Caregiver, Care for Thyself

"More specifically, if they overlook it while concentrating on the care beneficiary, caregivers may incur higher medical expenses for themselves," says Carl Jenson, personal finance expert and founder of Compare Banks, a financial products and services comparison site.

"Educate yourself about long-term care costs. While it's not ideal to do this once you've become a caregiver, learning more sooner than later can prepare you for what comes next," says Arvette M. Reid, client services director of Lifecare Affordability Plan, services to help you plan and pay for long-term health care for a loved one.

Contact your local area agency on aging or an aging life care manager, or even plan a visit to nearby assisted living communities to get current pricing and an understanding of what's available.

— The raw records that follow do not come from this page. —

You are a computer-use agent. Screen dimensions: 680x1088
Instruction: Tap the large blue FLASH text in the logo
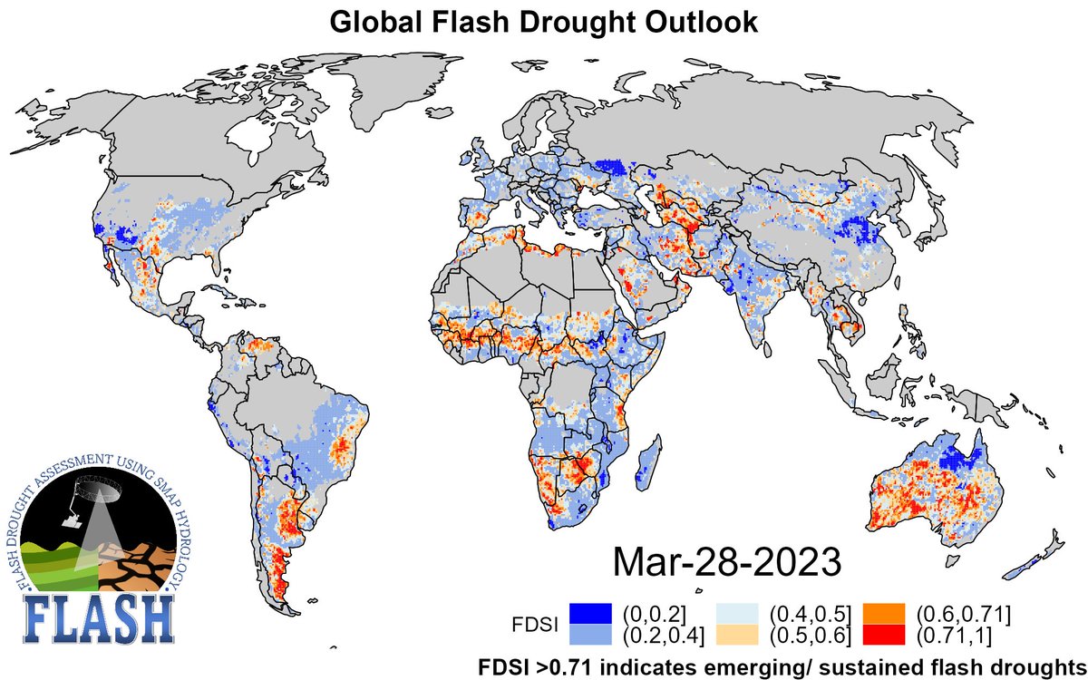[x=96, y=617]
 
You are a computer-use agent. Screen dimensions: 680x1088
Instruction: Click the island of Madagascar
[x=646, y=460]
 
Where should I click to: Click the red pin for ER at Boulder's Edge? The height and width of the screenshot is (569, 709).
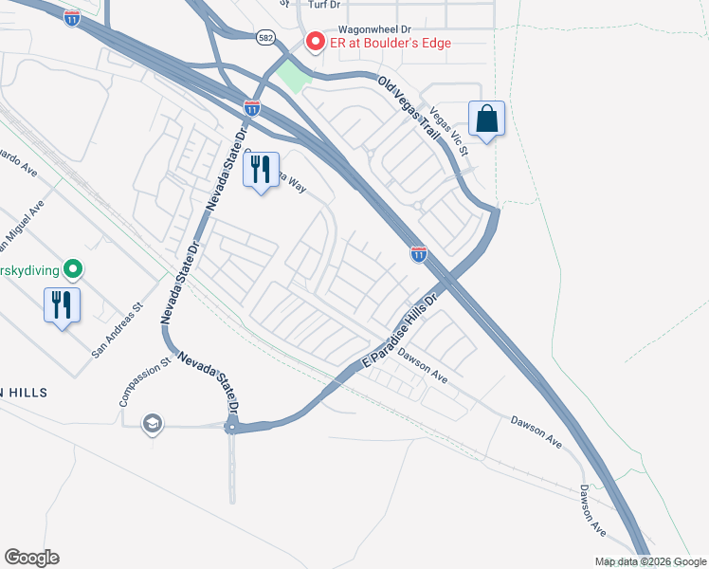point(315,43)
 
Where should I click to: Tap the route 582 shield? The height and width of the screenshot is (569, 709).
point(265,36)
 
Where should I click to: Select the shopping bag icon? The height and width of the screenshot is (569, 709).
point(486,119)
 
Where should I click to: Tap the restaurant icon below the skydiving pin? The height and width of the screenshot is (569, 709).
point(62,305)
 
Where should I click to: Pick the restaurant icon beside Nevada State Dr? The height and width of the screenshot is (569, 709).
point(262,170)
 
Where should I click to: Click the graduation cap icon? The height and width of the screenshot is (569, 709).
point(151,424)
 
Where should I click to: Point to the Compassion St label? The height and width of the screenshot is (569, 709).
point(145,382)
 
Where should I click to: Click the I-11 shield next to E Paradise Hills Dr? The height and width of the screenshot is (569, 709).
point(418,253)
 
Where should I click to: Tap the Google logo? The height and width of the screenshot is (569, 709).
point(31,558)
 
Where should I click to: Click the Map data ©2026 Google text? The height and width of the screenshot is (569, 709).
point(649,561)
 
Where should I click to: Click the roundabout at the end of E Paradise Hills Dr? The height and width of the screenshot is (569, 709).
point(230,428)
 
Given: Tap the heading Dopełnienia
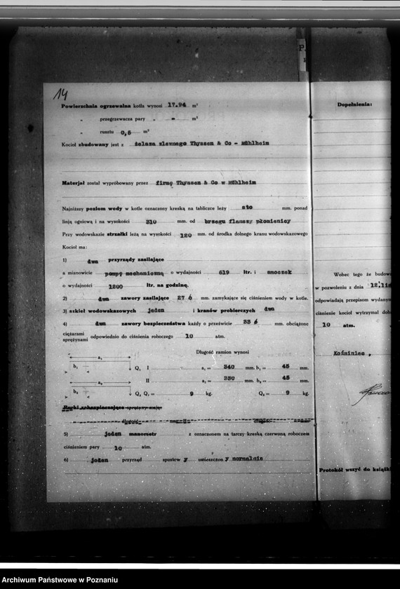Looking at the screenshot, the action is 354,104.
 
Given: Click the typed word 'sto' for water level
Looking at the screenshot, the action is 246,208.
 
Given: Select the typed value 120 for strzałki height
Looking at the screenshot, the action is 185,236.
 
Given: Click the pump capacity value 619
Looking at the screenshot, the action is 224,271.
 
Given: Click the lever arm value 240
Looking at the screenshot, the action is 227,367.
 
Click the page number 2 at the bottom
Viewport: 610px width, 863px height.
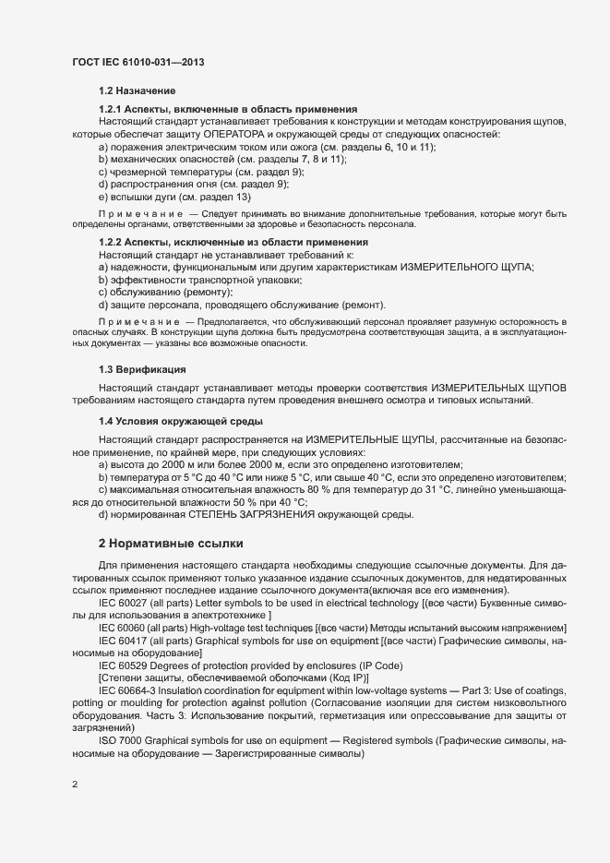[75, 785]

While Olea says that the goal in caregiving is to provide the best care possible without compromising your financial health, it appears that most of the 48 million families undertaking some form of caring for a loved one, like myself and Lubrano before me, would say that becoming financially compromised to some degree is par for the course.

What You Can Do

If you're already caring for a loved one or considering the journey, there are steps to take to minimize your financial hardship depending on your situation. Options like long-term care insurance, veteran's benefits, and a reverse mortgage could help.

"Communicate openly and honestly with family members about sharing the financial responsibilities of caregiving."

Since caring for loved ones crosses party lines, policymakers should know that 80% of voters 50 or older supported the bipartisan Credit for Caring Act in an AARP survey, which would provide family caregivers with a tax credit of up to $5,000 for expenses incurred while caring for a loved one. While this won't solve families' financial challenges, a tax credit for caregivers would help.

Additionally, families should seek financial assistance from funding sources like Medicaid. In my case, my mom is at a pricey private facility, and I could at some point move her to a facility that accepts Medicaid, however that care in my area is often sub-par.

Caregivers should leverage technology like the Givers App, advises Max Mayblum, the founder and CEO of Givers and a certified senior advisor. The app helps family caregivers manage their money better, set financial goals, and track expenses and trends more efficiently.

Appreciate the Positives

Explore local community organizations, support groups, and nonprofit agencies that often have resources like financial counseling, assistance programs and respite care options.

"Communicate openly and honestly with family members about sharing the financial responsibilities of caregiving to alleviate some of the burdens," says Mayblum.

Finally, reframe the financial burden by focusing on positives. Tim Connon, 31, of Palmer, Tennessee, cares for his mother, who can't walk alone. "It costs me an extra $400 monthly for food and other expenses to take care of her," he says. "I have trained myself to look at it as giving back to her for all the time she spent caring for me.

"We have learned to enjoy each other's company."